Forêt noire
"Un homme qui aimait se parfumer à l'essence de figuier avait un jour écrit que le plus beau jour de sa vie était peut-être passé. La notion du plus beau jour était pour la femme de bientôt quarante sept ans un grand mystère. Cette réussite mémorable et exceptionnelle confinant au chef d'oeuvre et qui était censée se dérouler dans la grâce du matin au soir pour illuminer par la suite des périodes plus maussades, est-ce que cela arrivait réellement ?"

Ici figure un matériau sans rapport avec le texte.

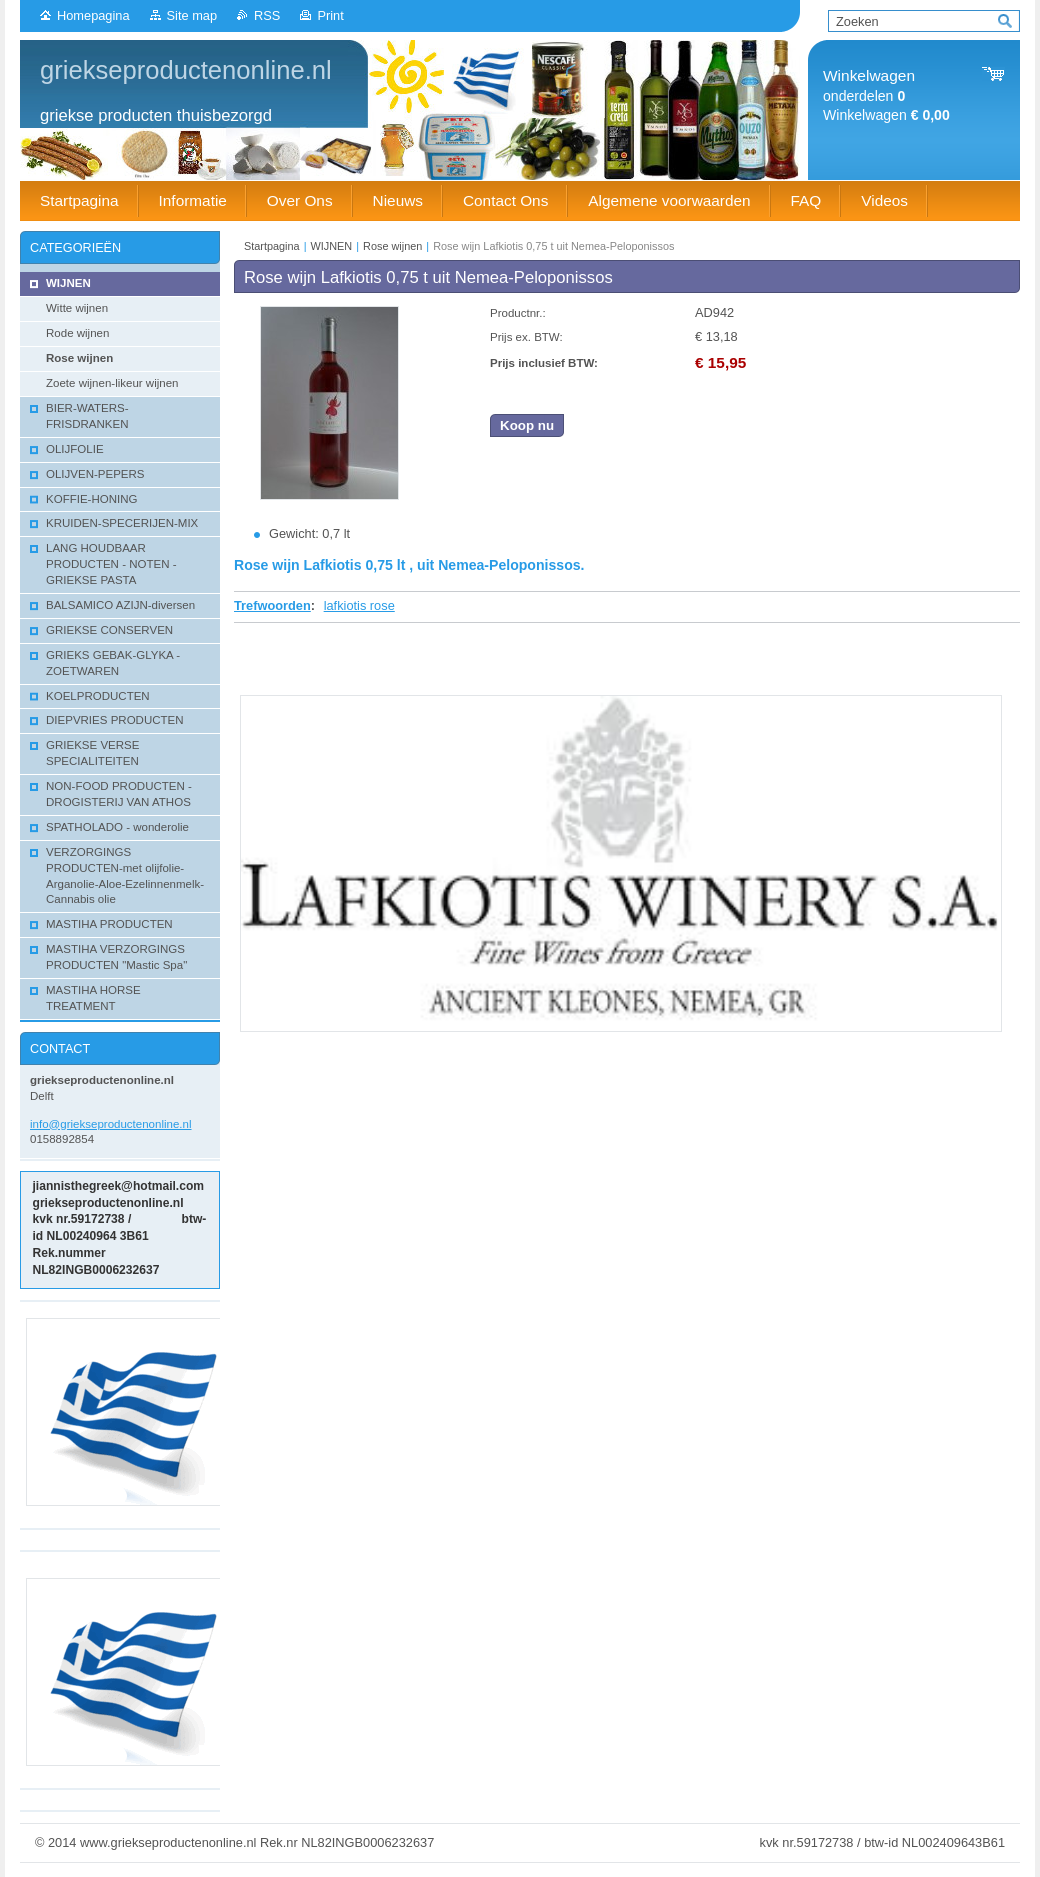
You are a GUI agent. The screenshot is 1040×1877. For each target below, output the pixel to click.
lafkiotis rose (359, 605)
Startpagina (272, 246)
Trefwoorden (272, 605)
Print (330, 15)
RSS (267, 15)
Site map (192, 15)
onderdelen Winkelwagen (886, 95)
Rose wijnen (392, 246)
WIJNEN (332, 246)
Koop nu (527, 425)
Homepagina (93, 15)
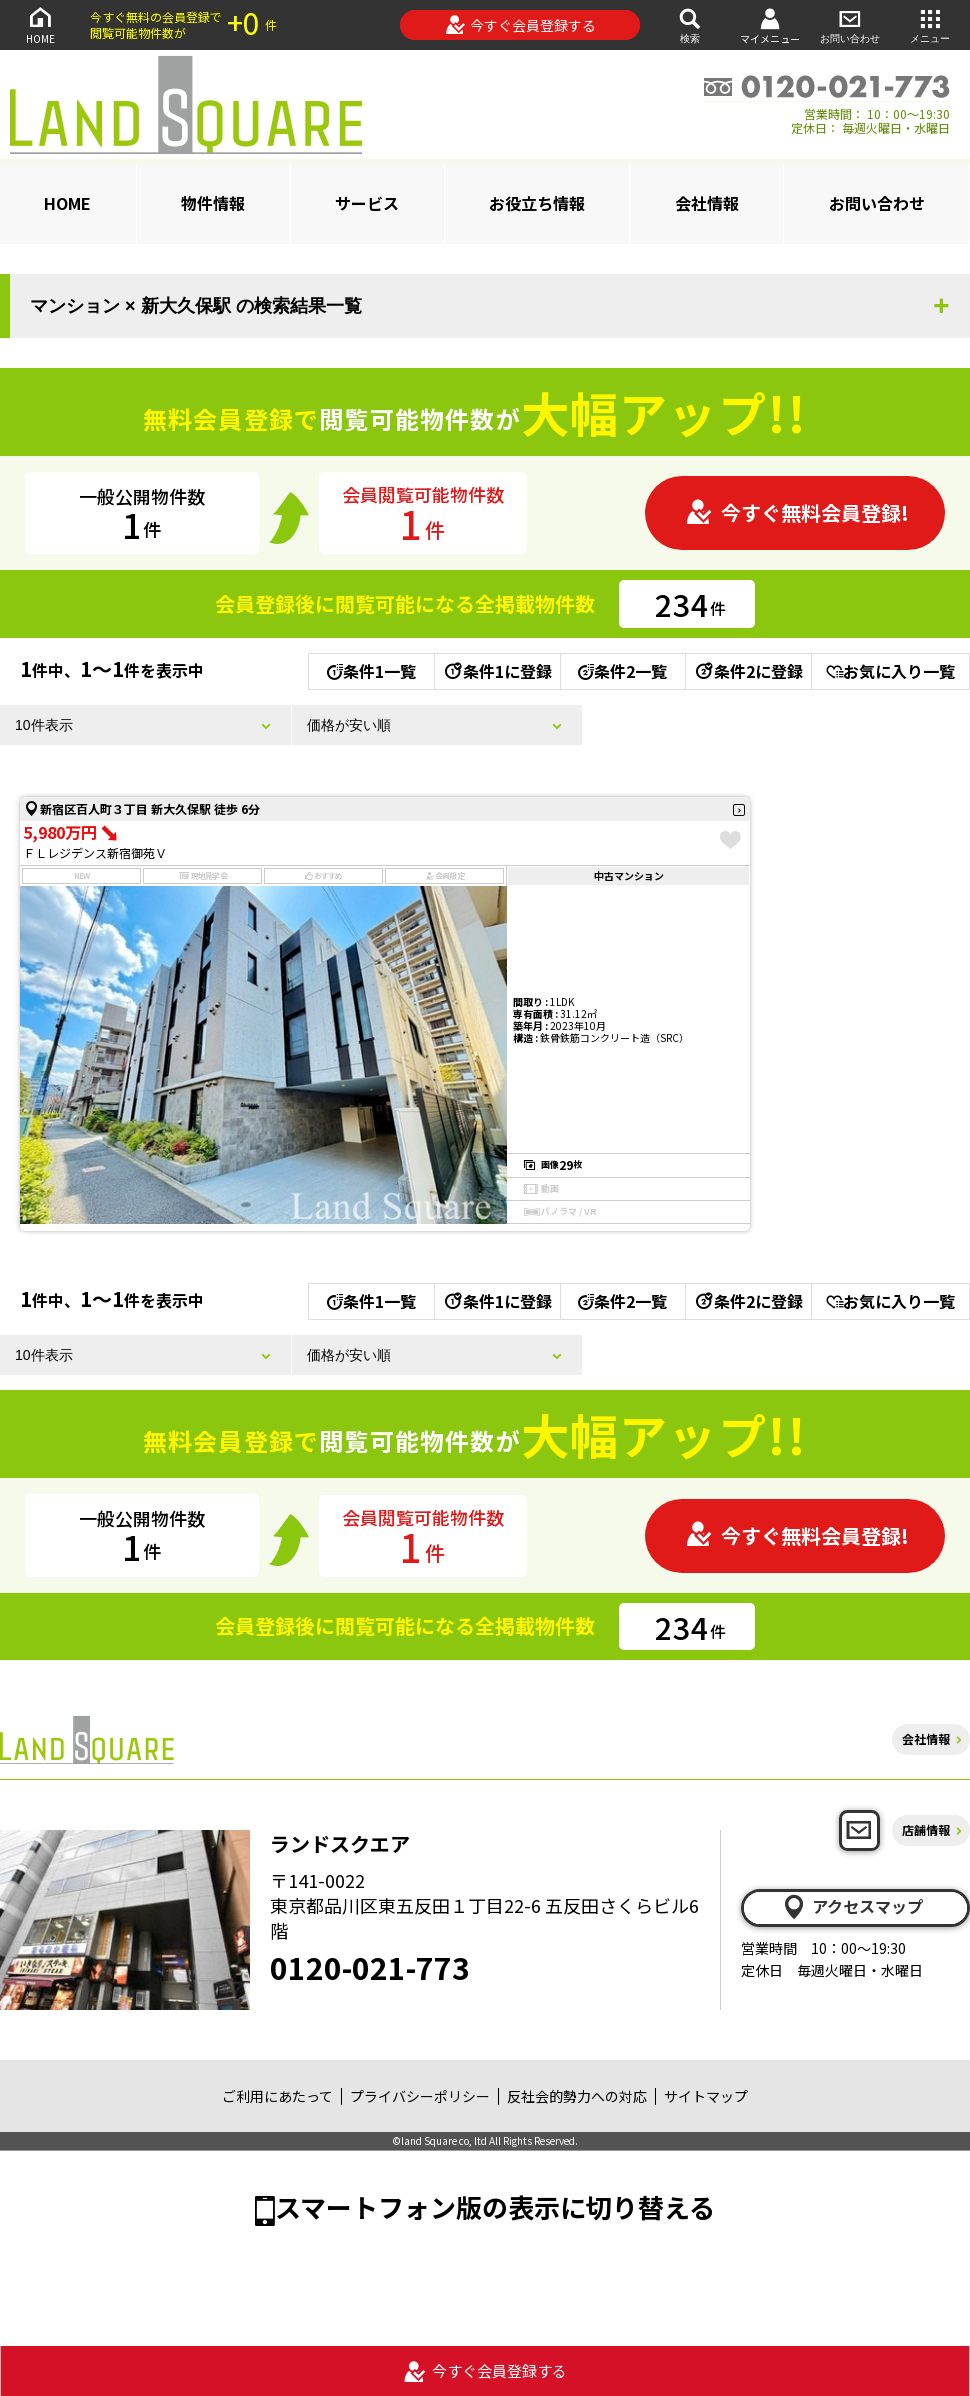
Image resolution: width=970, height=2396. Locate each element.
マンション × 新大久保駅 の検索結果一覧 (196, 306)
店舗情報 (926, 1829)
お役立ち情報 (537, 203)
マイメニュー (770, 25)
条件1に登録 (497, 671)
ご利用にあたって (277, 2096)
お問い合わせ (850, 24)
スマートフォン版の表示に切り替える (495, 2206)
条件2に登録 (748, 671)
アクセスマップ (852, 1907)
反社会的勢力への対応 (577, 2096)
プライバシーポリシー (420, 2096)
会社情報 (707, 203)
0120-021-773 (370, 1967)
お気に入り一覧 (890, 671)
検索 (690, 24)
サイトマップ (706, 2096)
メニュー (930, 24)
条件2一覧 (622, 671)
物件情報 (213, 203)
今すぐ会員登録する (520, 25)
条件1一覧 (371, 671)
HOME (40, 24)
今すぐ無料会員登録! (797, 512)
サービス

Ce petit roman est totalement inclassable. Si vous avez lu "L'agrume" et "Eau sauvage" vous retrouverez avec plaisir l'écriture fine et précise de Valérie Mréjen. Ici, des textes parfois très courts parlent presque tous de la mort. Sans lien apparent, ils évoquent souvent des morts violentes, suicides, accidents, crimes .. C'est le genre d'histoires que l'on se chuchote entre voisines, entre collègues, entre amies, sans leur donner trop de réalité, en les tenant à distance.
Le ras-le-bol montre le bout de son nez devant ces énumérations morbides, c'est le moment où l'on glisse vers un texte en apparence plus anodin, des petites considérations sur les phrases toutes faites prononcées sans y prendre garde et l'on continue, comme aimantée par ce savoir-raconter et cette proximité. Même si la narration paraît décousue, un fil rouge semble tenir l'ensemble et lui donner une unité.
C'est le genre de texte qui passe ou qui casse. A vous de voir s'il peut vous convenir.
"Et si cette autre femme, une connaissance de lointaines connaissances dont le degré de relations se perd dans le bouche-à-oreille et où personne ne sait plus très bien qui l'a vraiment connue, si seulement cette femme n'avait pas ri de si bon coeur en écoutant une anecdotique comique racontée par un invité au cours d'une choucroute party. Si elle ne s'était pas renversée en arrière, dilatant ainsi le larynx que peut obstruer, à cause de l'appel d'air, un morceau d'aliment."